Top of Data for this task

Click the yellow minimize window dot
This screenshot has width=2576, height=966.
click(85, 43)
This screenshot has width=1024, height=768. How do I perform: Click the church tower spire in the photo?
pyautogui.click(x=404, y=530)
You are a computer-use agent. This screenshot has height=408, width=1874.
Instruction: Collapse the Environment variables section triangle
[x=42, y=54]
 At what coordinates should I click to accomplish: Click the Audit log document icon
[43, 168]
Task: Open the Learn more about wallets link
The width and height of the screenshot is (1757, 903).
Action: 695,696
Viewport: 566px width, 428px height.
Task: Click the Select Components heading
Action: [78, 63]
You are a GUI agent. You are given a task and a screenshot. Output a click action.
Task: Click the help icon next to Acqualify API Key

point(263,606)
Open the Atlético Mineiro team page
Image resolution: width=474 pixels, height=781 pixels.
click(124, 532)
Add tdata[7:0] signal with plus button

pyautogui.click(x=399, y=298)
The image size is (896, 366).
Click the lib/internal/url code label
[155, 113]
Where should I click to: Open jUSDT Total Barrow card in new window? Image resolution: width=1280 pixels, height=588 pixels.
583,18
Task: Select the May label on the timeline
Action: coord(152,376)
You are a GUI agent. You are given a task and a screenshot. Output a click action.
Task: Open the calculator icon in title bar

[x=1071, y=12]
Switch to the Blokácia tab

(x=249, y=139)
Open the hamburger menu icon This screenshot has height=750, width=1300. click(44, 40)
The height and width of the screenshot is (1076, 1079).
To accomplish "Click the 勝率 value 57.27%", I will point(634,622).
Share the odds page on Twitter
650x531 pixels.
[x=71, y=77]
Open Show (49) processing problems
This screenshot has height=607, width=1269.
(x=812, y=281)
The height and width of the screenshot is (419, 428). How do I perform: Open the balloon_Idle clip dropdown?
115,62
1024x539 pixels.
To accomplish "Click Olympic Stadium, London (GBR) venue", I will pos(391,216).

Bottom of Data for this task

Your answer must be an exact copy of all the entries.

Click the yellow minimize window dot
This screenshot has width=2576, height=966.
click(85, 43)
This screenshot has width=1024, height=768. How do I perform: Click the church tower spire in the photo?
pyautogui.click(x=404, y=530)
You are a computer-use agent. This screenshot has height=408, width=1874.
Instruction: Collapse the Environment variables section triangle
[x=42, y=54]
 At what coordinates should I click to accomplish: Click the Audit log document icon
[43, 168]
Task: Open the Learn more about wallets link
The width and height of the screenshot is (1757, 903).
Action: 695,696
Viewport: 566px width, 428px height.
Task: Click the Select Components heading
Action: [78, 63]
You are a GUI agent. You are given a task and a screenshot. Output a click action.
Task: Click the help icon next to Acqualify API Key

point(263,606)
Open the Atlético Mineiro team page
Image resolution: width=474 pixels, height=781 pixels.
click(124, 532)
Add tdata[7:0] signal with plus button

pyautogui.click(x=399, y=298)
The image size is (896, 366).
Click the lib/internal/url code label
[155, 113]
Where should I click to: Open jUSDT Total Barrow card in new window? Image resolution: width=1280 pixels, height=588 pixels.
583,18
Task: Select the May label on the timeline
Action: coord(152,376)
You are a GUI agent. You are given a task and a screenshot. Output a click action.
Task: Open the calculator icon in title bar

[x=1071, y=12]
Switch to the Blokácia tab

(x=249, y=139)
Open the hamburger menu icon This screenshot has height=750, width=1300. click(44, 40)
The height and width of the screenshot is (1076, 1079).
To accomplish "Click the 勝率 value 57.27%", I will point(634,622).
Share the odds page on Twitter
650x531 pixels.
[x=71, y=77]
Open Show (49) processing problems
This screenshot has height=607, width=1269.
(x=812, y=281)
The height and width of the screenshot is (419, 428). How do I perform: Open the balloon_Idle clip dropdown?
115,62
1024x539 pixels.
To accomplish "Click Olympic Stadium, London (GBR) venue", I will pos(391,216).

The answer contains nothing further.